First Amendment lawyer Martin Garbus tried to get Lindsay Lohan's gal pal to settle a $100,000 legal tab by threatening the Hollywood deejay with bad publicity, court papers say.
Garbus attached a draft of a breach of contract suit to an e-mail he sent Samantha Ronson in October 2007, promising he would file it if she didn't pay him for two months' work.
"Please don't force me to do it," Garbus wrote in the e-mail. "The blogs will pick it up."
Ronson's lawyers then attached the e-mail to their legal papers after Garbus filed his breach of contract suit in Manhattan Federal Court in March. That case was later dismissed.
The exchange between the high-powered New York lawyer and the hip-hop star offers a revealing glimpse behind the scenes of an ugly legal tussle expected to play out in a Los Angeles courtroom in the coming months.
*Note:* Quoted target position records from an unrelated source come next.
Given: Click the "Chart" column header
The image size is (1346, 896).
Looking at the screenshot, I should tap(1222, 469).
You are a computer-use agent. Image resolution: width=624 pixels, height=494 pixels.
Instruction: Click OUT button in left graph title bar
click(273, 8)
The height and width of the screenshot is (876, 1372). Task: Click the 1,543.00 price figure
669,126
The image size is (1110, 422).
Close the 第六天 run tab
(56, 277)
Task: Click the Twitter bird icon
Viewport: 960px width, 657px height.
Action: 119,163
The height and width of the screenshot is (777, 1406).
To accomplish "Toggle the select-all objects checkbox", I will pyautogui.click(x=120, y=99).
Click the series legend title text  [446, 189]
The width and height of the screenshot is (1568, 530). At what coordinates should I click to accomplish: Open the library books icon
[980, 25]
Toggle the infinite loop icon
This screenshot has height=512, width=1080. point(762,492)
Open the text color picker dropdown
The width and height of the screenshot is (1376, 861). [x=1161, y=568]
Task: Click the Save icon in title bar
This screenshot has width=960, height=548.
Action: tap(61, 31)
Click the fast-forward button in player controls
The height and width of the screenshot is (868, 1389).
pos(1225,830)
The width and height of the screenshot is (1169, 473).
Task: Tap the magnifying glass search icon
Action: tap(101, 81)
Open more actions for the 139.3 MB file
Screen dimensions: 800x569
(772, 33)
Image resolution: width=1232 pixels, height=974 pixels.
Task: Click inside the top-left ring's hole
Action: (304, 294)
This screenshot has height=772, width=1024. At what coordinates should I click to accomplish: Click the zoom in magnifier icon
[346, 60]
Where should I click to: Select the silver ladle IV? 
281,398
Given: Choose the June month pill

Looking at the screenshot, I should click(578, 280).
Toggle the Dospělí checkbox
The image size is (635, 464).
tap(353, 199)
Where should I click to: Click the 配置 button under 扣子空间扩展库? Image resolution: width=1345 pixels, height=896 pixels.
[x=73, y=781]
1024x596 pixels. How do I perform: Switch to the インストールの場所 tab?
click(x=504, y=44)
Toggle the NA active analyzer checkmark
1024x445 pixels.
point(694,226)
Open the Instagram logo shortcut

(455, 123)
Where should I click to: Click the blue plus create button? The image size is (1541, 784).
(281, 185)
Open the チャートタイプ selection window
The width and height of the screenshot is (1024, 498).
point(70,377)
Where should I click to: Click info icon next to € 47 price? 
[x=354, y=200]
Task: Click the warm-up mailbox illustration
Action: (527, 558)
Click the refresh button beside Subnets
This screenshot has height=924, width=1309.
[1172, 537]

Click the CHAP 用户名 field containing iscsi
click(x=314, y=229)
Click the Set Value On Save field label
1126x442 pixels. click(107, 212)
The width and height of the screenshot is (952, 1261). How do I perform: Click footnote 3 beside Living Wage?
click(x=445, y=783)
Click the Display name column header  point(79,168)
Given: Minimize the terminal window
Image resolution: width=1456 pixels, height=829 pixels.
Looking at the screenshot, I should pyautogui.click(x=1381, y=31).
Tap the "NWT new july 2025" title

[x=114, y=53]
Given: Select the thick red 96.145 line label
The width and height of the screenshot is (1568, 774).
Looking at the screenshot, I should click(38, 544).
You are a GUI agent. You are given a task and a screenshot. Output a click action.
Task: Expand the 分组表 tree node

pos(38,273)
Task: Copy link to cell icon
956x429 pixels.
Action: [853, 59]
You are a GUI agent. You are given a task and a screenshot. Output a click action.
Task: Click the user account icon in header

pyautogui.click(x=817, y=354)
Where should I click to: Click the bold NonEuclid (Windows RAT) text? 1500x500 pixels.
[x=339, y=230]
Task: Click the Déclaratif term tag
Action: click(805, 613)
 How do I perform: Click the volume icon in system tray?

Ronson is suing Garbus for malpractice, claiming he botched her defamation case against blogger Perez Hilton, whose real name is Mario Lavandeira.
A few weeks after Lohan's May 2007 arrest for driving under the influence, Lavandeira wrote that cocaine found in the car belonged to Ronson and that she had created Lohan photo ops for paparazzi.
Ronson lost that case and had to pay Lavandeira's $85,000 legal fees. She blamed Garbus for the loss and is going after him for botching the case.
Lohan has been called to testify. Last week, she asked a Los Angeles judge to prevent videotaping of her testimony - because the "Mean Girls" star fears it will be broadcast all over the Internet.
In court papers, Ronson claims Lavandeira didn't get his facts straight about the accident - and Garbus failed to discredit him.
"Had Lavandeira contacted me, requested the police report or made any investigation at all into the accident, he would have discovered that the police had found no evidence linking the cocaine to me," Ronson said in a nine-page statement in June.
She told Judge Jed Rakoff the postings had damaged her fledgling career in show business.
"I began to lose business and suffer extreme emotional distress and public condemnation," Ronson writes.
Garbus is the author of several books on First Amendment law and the Supreme Court and represented the late comic Lenny Bruce against obscenity charges.